REEF is an Apache 2.0 licensed framework that bridges this gap by providing retainable hardware resources with lifetimes that are decoupled from those of computational tasks. This allows us to support high-performance iterative graph processing and machine learning algorithms, as well as sessions, which allow users to temporarily reserve a set of machines, instantiate a computational framework, and then run extremely low-latency ad-hoc queries and jobs atop the reserved machines.
Unlike existing approaches, REEF also aims for composability of jobs across computational models, providing significant performance and usability gains, even with legacy code. Finally, REEF provides a common set of mechanisms required by most scalable computational frameworks, including configuration management, scalable data-movement primitives, fault handling primitives, and support for advanced scheduling policies, such as preemption, and elastic job sizing.

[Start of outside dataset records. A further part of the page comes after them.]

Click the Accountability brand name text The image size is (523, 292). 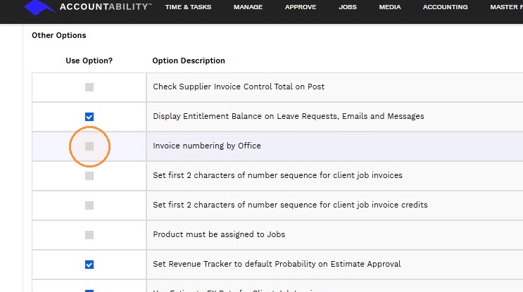tap(106, 6)
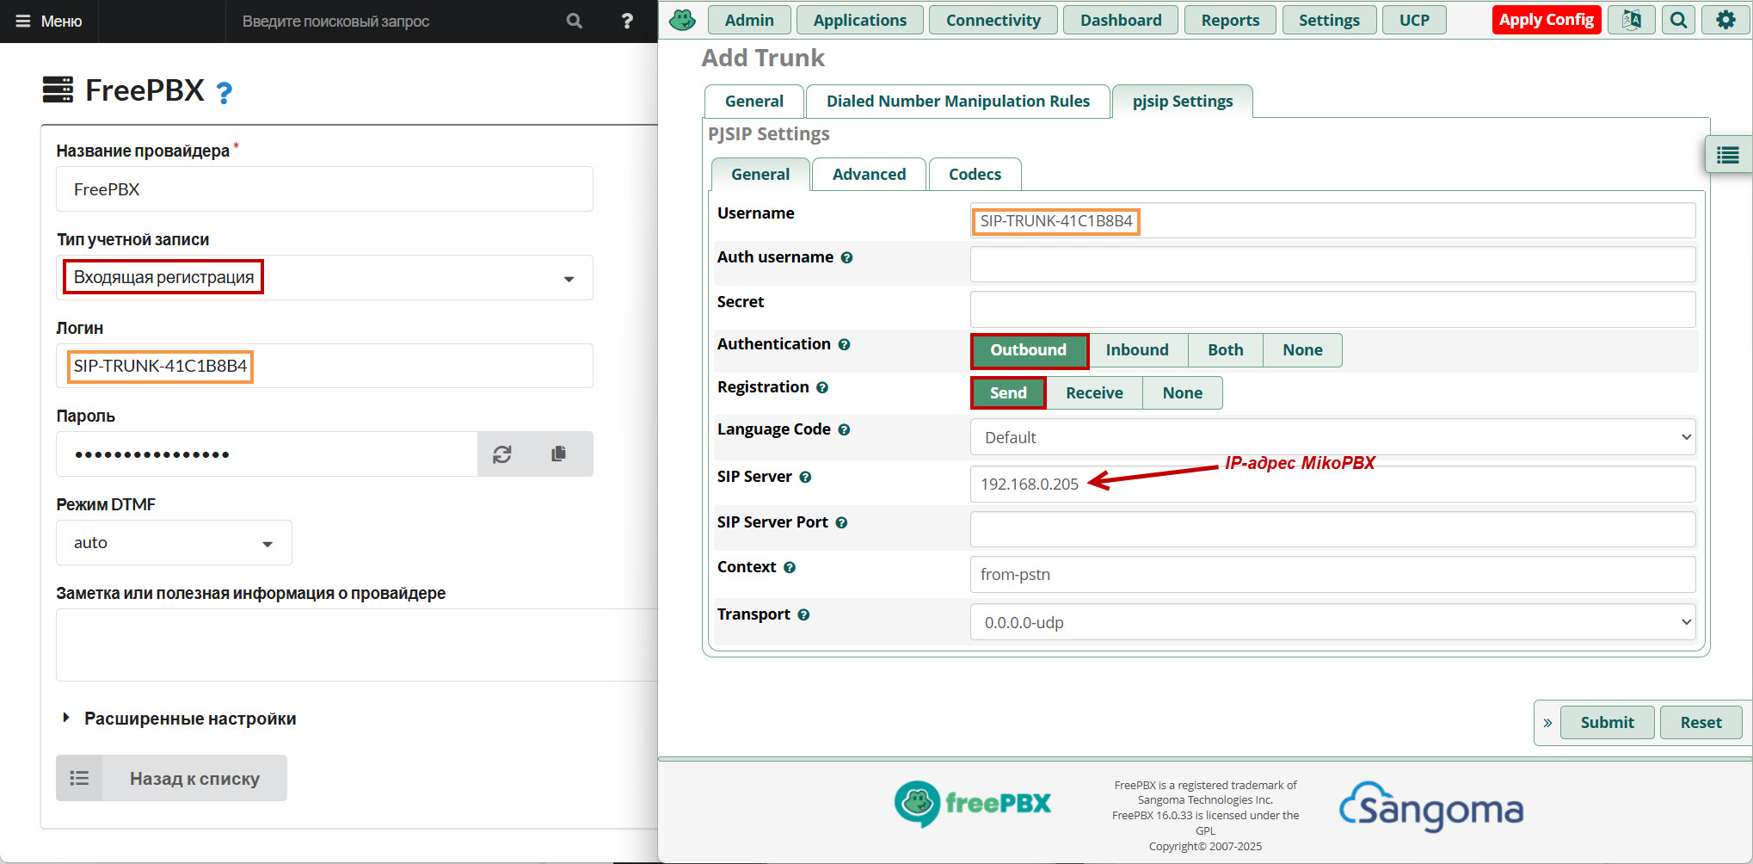Open the Transport dropdown
The image size is (1753, 864).
coord(1332,622)
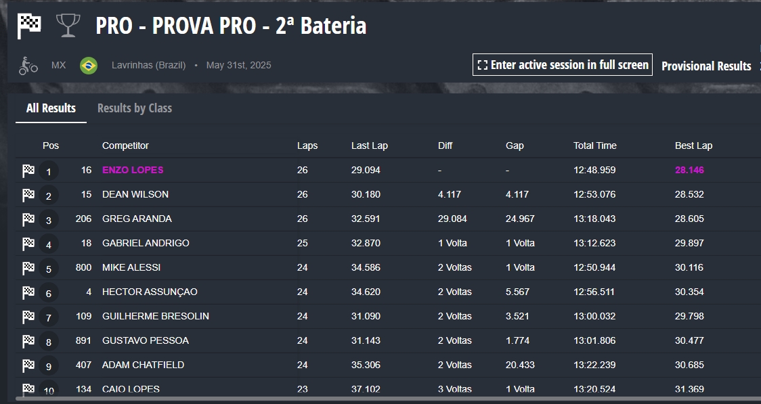Click finish flag icon in Dean Wilson row
This screenshot has width=761, height=404.
coord(28,195)
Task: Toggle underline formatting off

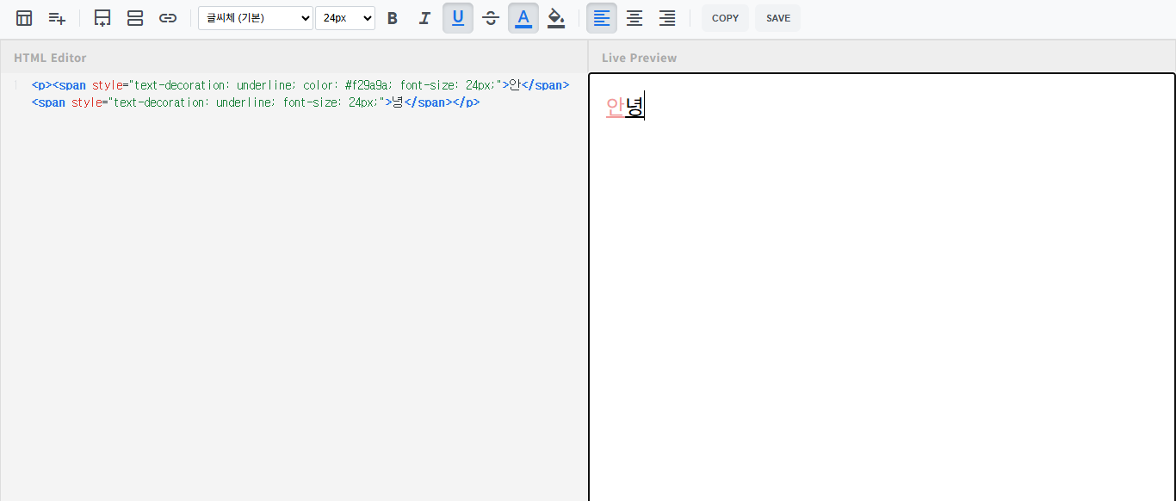Action: coord(458,18)
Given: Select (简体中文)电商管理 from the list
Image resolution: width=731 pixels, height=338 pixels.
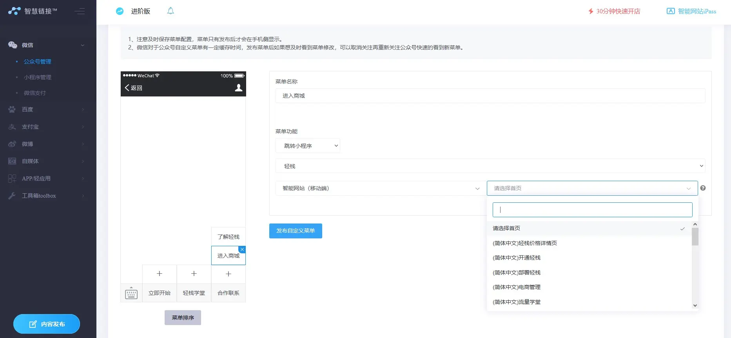Looking at the screenshot, I should pos(516,287).
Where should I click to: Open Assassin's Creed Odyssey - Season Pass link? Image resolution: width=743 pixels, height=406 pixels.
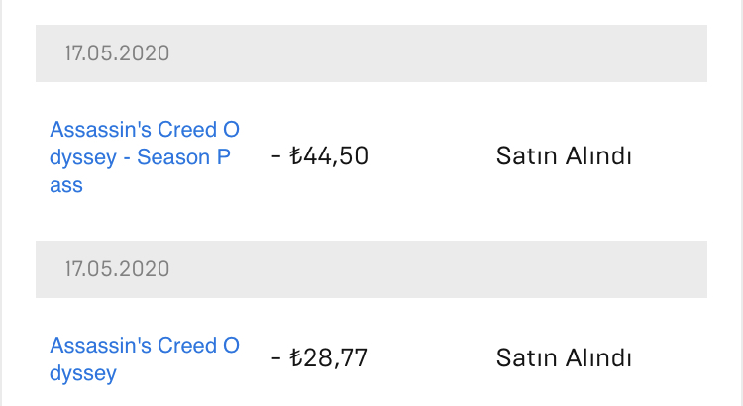[145, 156]
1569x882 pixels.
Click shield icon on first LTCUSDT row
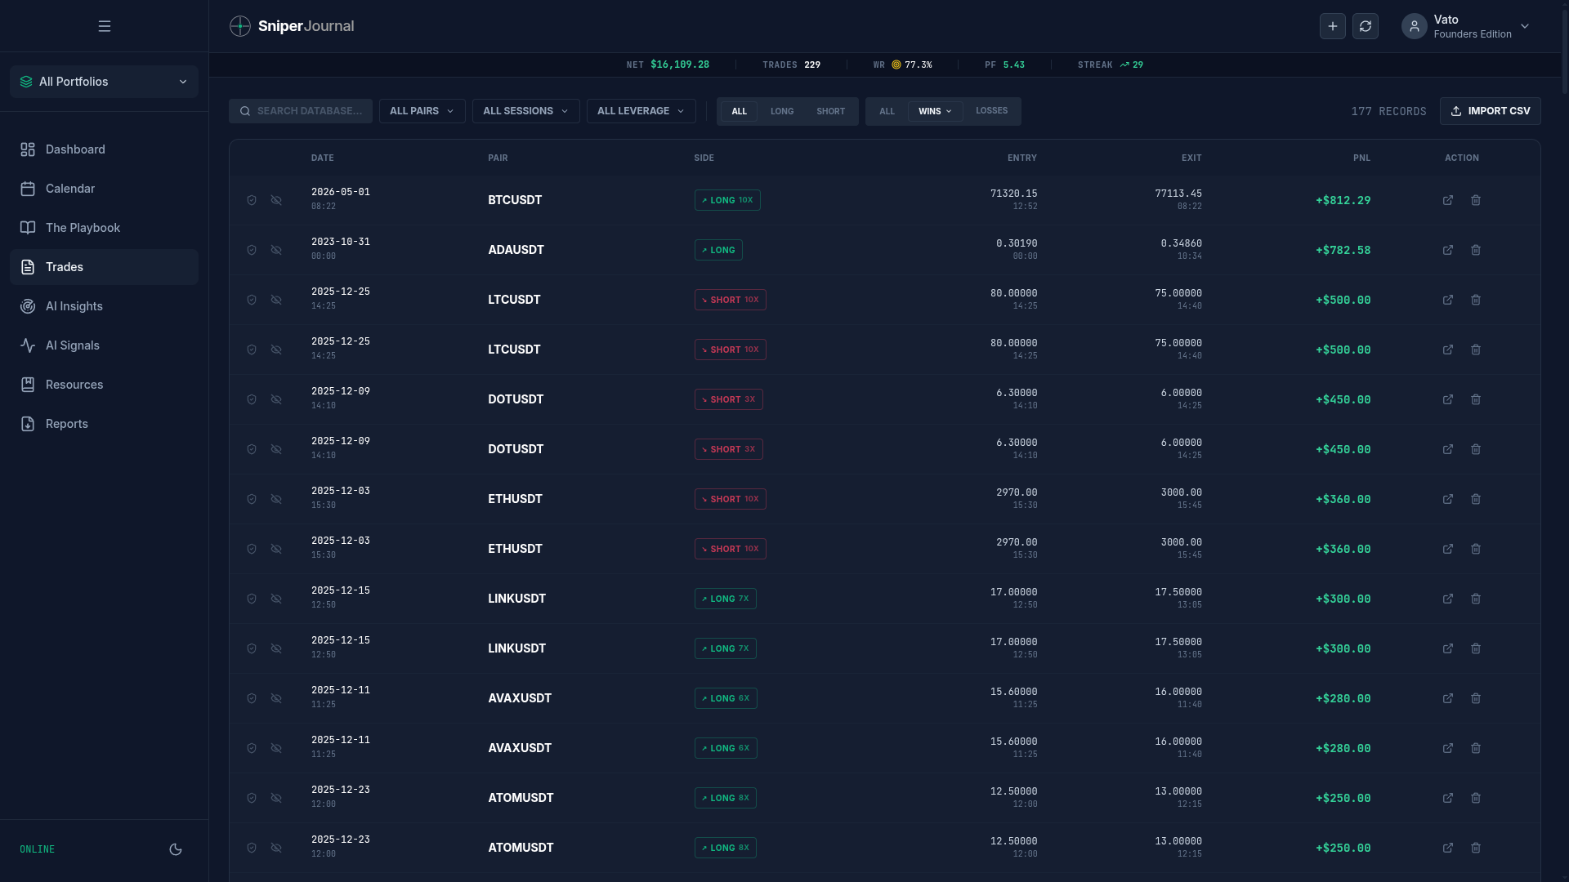[252, 300]
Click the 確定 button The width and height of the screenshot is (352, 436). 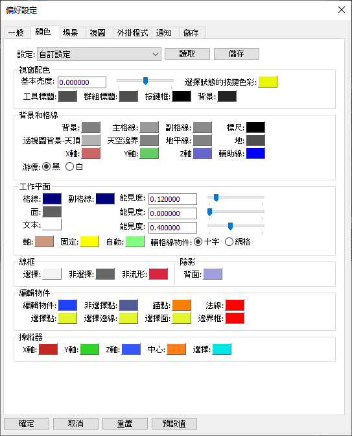click(27, 424)

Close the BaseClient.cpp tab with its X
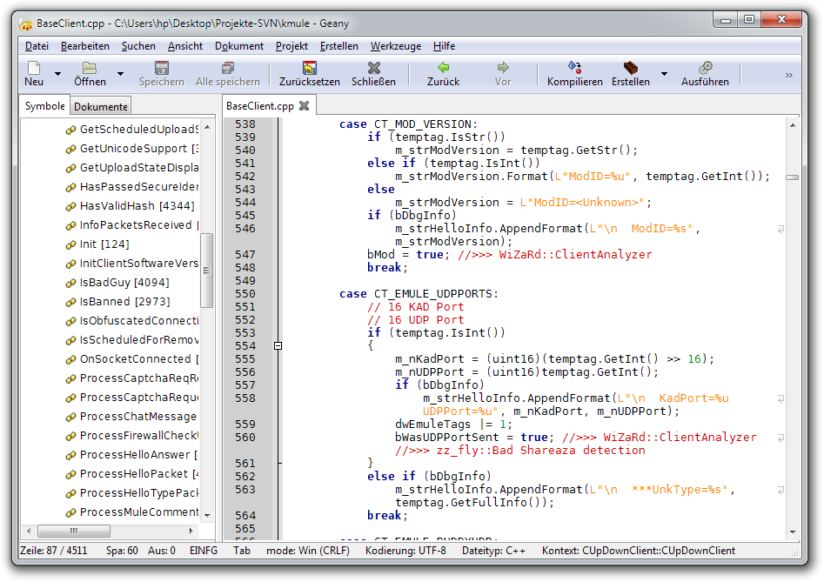[x=304, y=106]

In addition to providing first class support for Java-based applications and the Hadoop ecosystem, REEF provides a set of interoperability primitives that allow it to leverage systems written in native code and C#. This talk will cover REEF's core features, and present examples of computational frameworks, including interactive sessions, iterative graph processing, bulk synchronous computations, Hive queries, and, of course, MapReduce.